Figure 5.. Addition of MEKi+STAT3i to PD-1 blockade augments recruitment, activation, and functional cytotoxicity of tumor-infiltrating T-cells.

(A) viSNE plots demonstrating levels of tumor-infiltrating CD3⁺ cell subsets (CD4⁺, CD8⁺, CD69⁺, CD44⁺, and CD62L⁺) in vehicle, αPD-1, and combined MEKi+STAT3i/αPD-1 treated PKT mice as analyzed by CyTOF (n=7–8 mice/arm); (B) Analysis by flow cytometry showing changes in total CD3⁺, CD4⁺, and CD8⁺ tumor-infiltrating T-cells as well as levels of activated CD69⁺ and degranulating effector (CD4⁺CD62⁻CD107⁺) CD4⁺/CD8⁺ T-cells in PKT mice treated with vehicle, αPD-1, or MEKi+STAT3i/αPD-1 (n=8–10 mice/arm); (C) Schematic depicting ex vivo tumor cell:splenocyte co-culture experiment. Splenocytes were isolated from PKT mice following treatment with vehicle, αPD-1, and MEKi+STAT3i/αPD-1 and co-cultured with irradiated PKT tumor cells for 72 hours. IFN-γ release was determined by ELISA (right). (D) ELISA demonstrating granzyme B levels in total tumor lysate in vehicle, αPD1, and MEKi+STAT3i/αPD-1 treatment arms (n=3 mice/arm). Data are shown as mean±SEM. Scale bar = 50 μm. ns, not significant; *, p<0.05; **, p<0.01; ***, p<0.001; ****, p<0.0001.

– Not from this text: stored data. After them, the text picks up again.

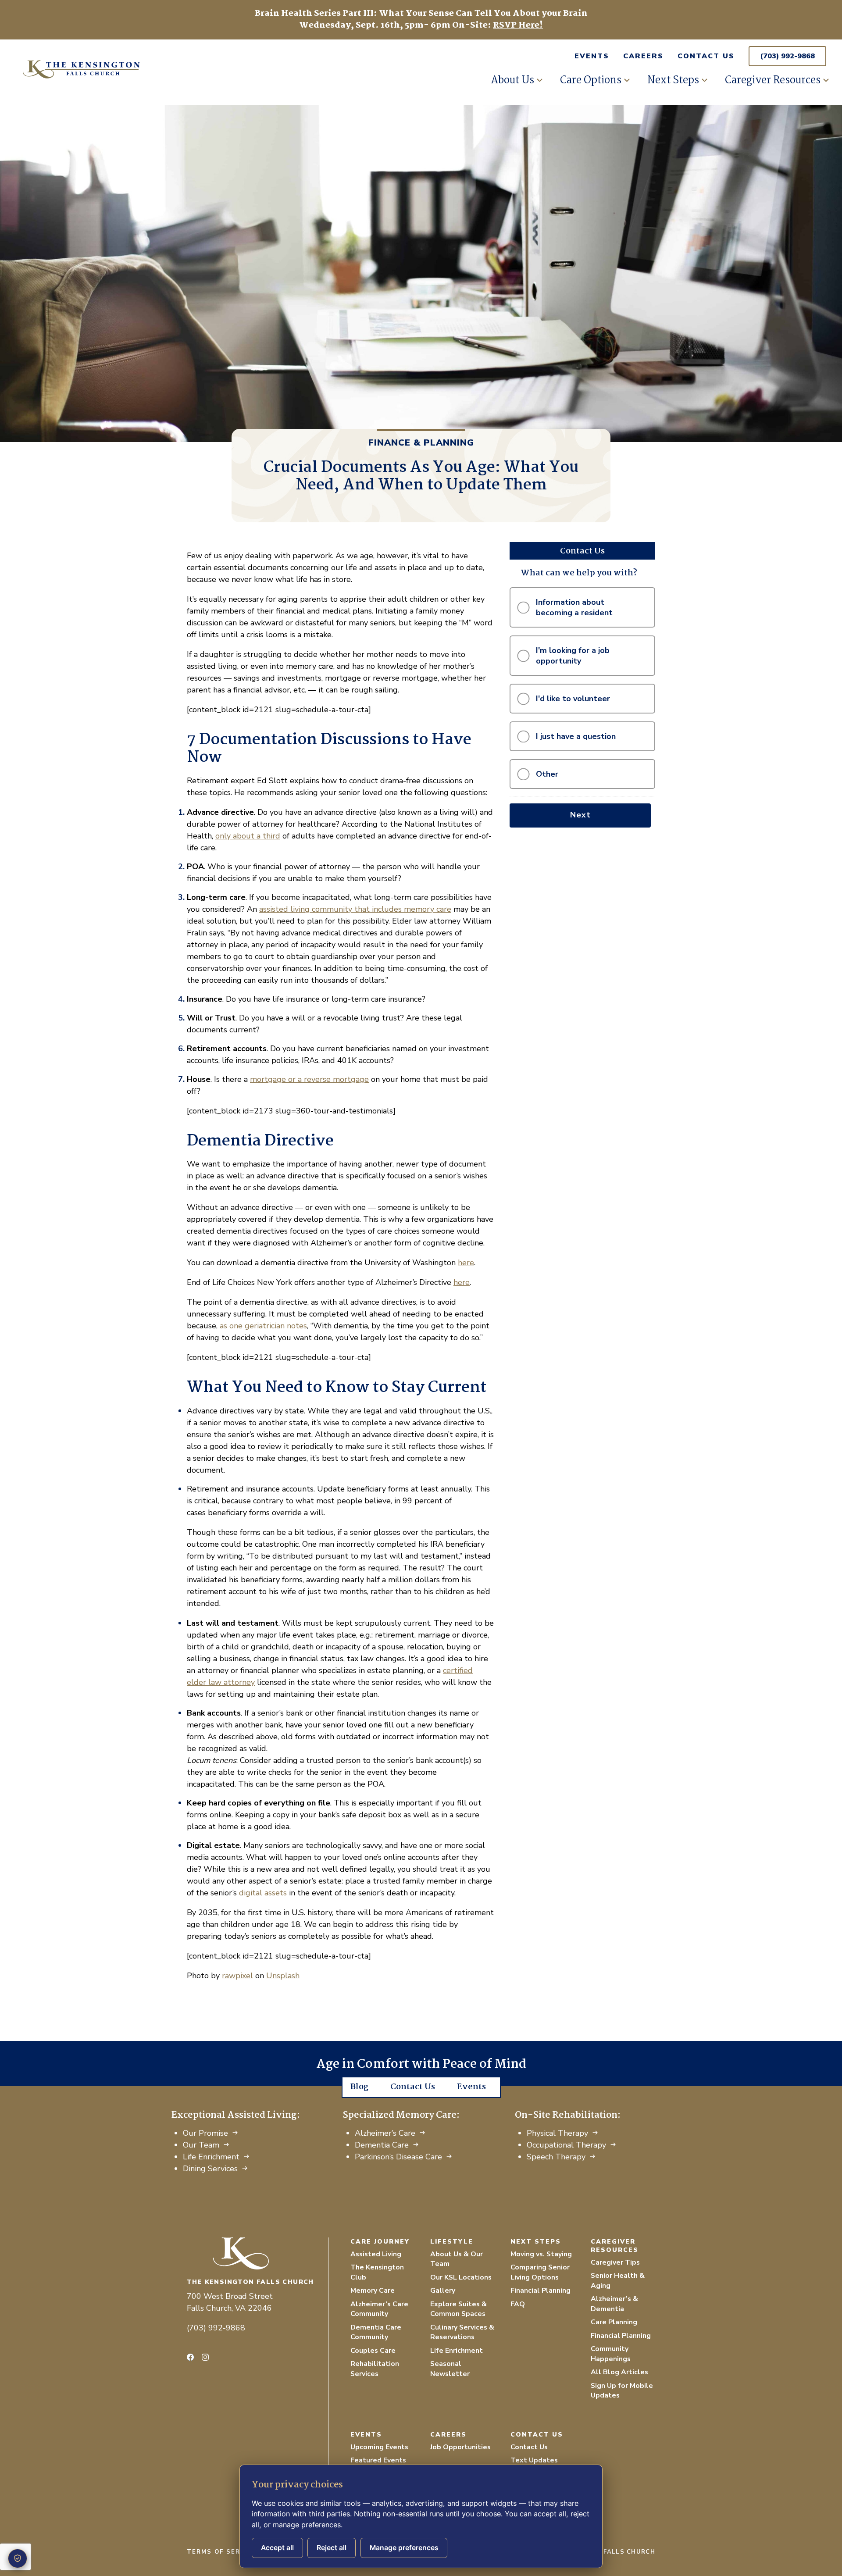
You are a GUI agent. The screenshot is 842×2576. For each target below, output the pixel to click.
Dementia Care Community (375, 2332)
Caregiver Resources (773, 80)
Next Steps (673, 80)
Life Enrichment (211, 2156)
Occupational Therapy (566, 2145)
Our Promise (205, 2133)
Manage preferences (404, 2548)
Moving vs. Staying (541, 2254)
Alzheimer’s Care (385, 2133)
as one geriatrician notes (263, 1325)
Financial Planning (540, 2290)
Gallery (442, 2290)
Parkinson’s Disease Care (398, 2156)
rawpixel (237, 1975)
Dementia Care (382, 2145)
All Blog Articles (619, 2372)
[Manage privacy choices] (17, 2558)
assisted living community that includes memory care (355, 909)
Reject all (331, 2548)
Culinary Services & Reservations (462, 2332)
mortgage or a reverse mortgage (309, 1079)
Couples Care (373, 2350)
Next (580, 815)
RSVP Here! (518, 25)
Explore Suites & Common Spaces (458, 2309)
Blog (359, 2087)
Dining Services (210, 2168)
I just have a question (576, 736)
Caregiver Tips (615, 2262)
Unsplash (283, 1975)
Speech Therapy (556, 2156)
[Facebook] (190, 2357)
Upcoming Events (379, 2447)
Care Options (590, 80)
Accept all (277, 2548)
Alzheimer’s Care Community (379, 2309)
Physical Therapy (557, 2133)
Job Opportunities (460, 2447)
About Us (512, 80)
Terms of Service (222, 2552)
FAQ (517, 2304)
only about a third (247, 836)
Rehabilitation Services (374, 2369)
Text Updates (534, 2460)
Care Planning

Figure 6:. Differential effects on innate immune remodeling are driven by MEKi/STAT3i with minimal contribution from anti-PD-1 monotherapy in PKT mice.

(A) viSNE plots depicting mass cytometry time-of-flight (CyTOF) analysis of CD11b⁺ myeloid cell subsets (F4/80⁺, CD206⁺, and Ly6G⁺C⁺) in PKT mice treated with vehicle, αPD-1, and MEKi+STAT3i plus αPD-1 for 4 weeks (n=7–8 mice/arm); (B) Levels of total myeloid (CD11b⁺), macrophage (CD11b⁺F4/80⁺), and PMN-MDSCs (Ly6G⁺Ly6C^loF4/80⁻) cells were determined by flow cytometry in PKT tumors treated with vehicle, αPD1, and MEKi+STAT3i+αPD1 (n=7–8 mice/arm); (C) Immunofluorescent staining and quantification of CD11b⁺, F4/80⁺, and Ly6G⁺ levels in PKT mice among indicated treatment arms vehicle, αPD-1, and MEKi+STAT3i plus αPD-1 (n=3–4 mice/arm). Data are shown as mean ± SEM. Scale bar = 50 μm. ns, not significant; *, p<0.05; **, p<0.01; ***, p<0.001; ****, p<0.0001.

Figure 7:. Combination MEK, STAT3, and PD-1 inhibition demonstrates efficacy in a metastatic PDAC patient with chemotherapy-refractory disease, laying groundwork for clinical trial.

(A) Treatment timeline for patient with chemotherapy refractory PDAC prior to initiation of Trametinib, Ruxolitinib, and Nivolumab treatment. Pre-treatment (B) and post-treatment (C) PET/CT scan showing a significant reduction in size and FDG avidity of both locally recurrent tumor in pancreatic bed (white arrows) and in a segment VII liver metastasis (yellow arrows) on PET/CT imaging following 3 months of treatment with Trametinib, Ruxolitinib, and Nivolumab; (D) Design of Phase 1 clinical trial investigating Trametinib (MEKi), Ruxolitinib (STAT3i), and Retifanlimab (αPD-1) in advanced/metastatic pancreatic cancer patients. Proposed treatment schedules, as well as scheme for biopsies/blood collection for correlative endpoints, are shown.